De 107 restaurants sauvés du démantèlement à un réseau de près de 190 adresses qui vise les 300 et lorgne l'Europe : 515 millions d'euros en 2024, un cap à 600 millions pour 2025, et une marque qui surfe désormais sur la vague du crousty. Récit d'une reconquête.
Quick a réalisé 515 millions d'euros de chiffre d'affaires en France en 2024, en hausse de 25 %, et visait 600 millions pour 2025. Avec près de 190 restaurants aujourd'hui, un objectif de 300 en 2028 et 65 millions de clients par an, la doyenne des chaînes de hamburgers signe l'un des retours les plus spectaculaires de la restauration rapide française.
Née en Belgique en 1971, Quick ouvre son premier restaurant français en 1980 à Aix-en-Provence. Pendant deux décennies, elle reste le seul véritable rival de McDonald's dans l'Hexagone, avec un parc qui approche les 400 établissements. En décembre 2015, le Groupe Bertrand, propriétaire de Burger King France, rachète l'enseigne et entreprend de convertir ses restaurants en Burger King. Près de 300 le sont entre 2016 et 2019. La marque Quick, réduite à une centaine d'adresses, semble alors promise à l'extinction.
Le tournant vient en août 2021, quand le fonds d'investissement américain H.I.G. Capital rachète les 107 restaurants Quick restants pour environ 240 millions d'euros. Sous la direction de Frédéric Levacher, l'enseigne accélère : 4 ouvertures en 2021, 9 en 2022, 18 en 2023, puis 30 en 2024. Le chiffre d'affaires double en trois ans, à 515 millions d'euros en France, et l'enseigne visait 600 millions dès 2025. Le réseau, franchisé à près de 90 %, compte aujourd'hui près de 190 restaurants en France et 280 dans le monde, avec la Belgique, le Luxembourg et le Maroc, pour 800 millions d'euros de chiffre d'affaires mondial.

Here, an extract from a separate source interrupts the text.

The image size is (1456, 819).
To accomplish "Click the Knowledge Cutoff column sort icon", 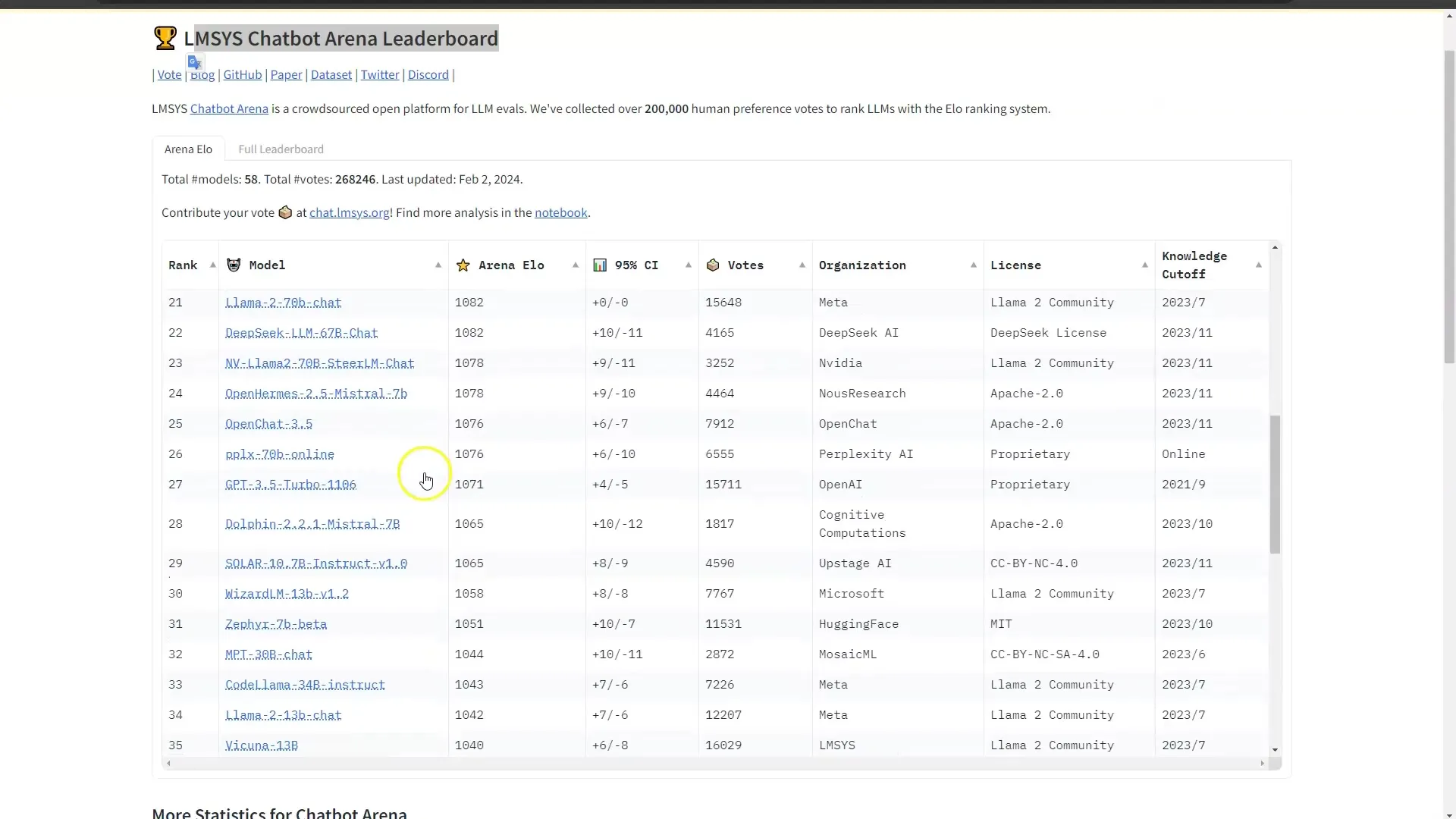I will [x=1258, y=265].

La reconquête s'appuie d'abord sur le capital affectif de la marque. Le Giant, burger emblématique créé il y a plus de quarante-cinq ans, pèse encore 40 % des ventes : une promotion de février 2026 en a écoulé trois millions en un mois. Quick a aussi prolongé la marque en grande surface, avec un accord pour vendre sa sauce Giant via Lesieur. Surtout, l'enseigne entretient le trafic à coups de nouveautés, une vingtaine de recettes par an, et de partenariats : le TP Burger avec Tony Parker, écoulé à 750 000 exemplaires en cinq semaines, puis le ClassiQ burger porté par le rappeur Soprano en 2026. Les prix, eux, n'ont pas bougé depuis fin 2023.
En 2026, l'enseigne s'attaque à la tendance du moment. Elle lance les Qrousty Bowls et les Qrousty Burgers, sa version du crousty, ce mélange de riz, de poulet pané et de sauce popularisé par des marques comme Tasty Crousty. Le calcul est assumé : selon une étude OpinionWay d'avril 2026 citée par l'enseigne, 60 % des Français seraient attirés par ces produits croustillants et généreux, une proportion qui grimpe à 73 % chez les 25-35 ans. De quoi viser une clientèle jeune, là où se jouent les batailles d'image de la restauration rapide.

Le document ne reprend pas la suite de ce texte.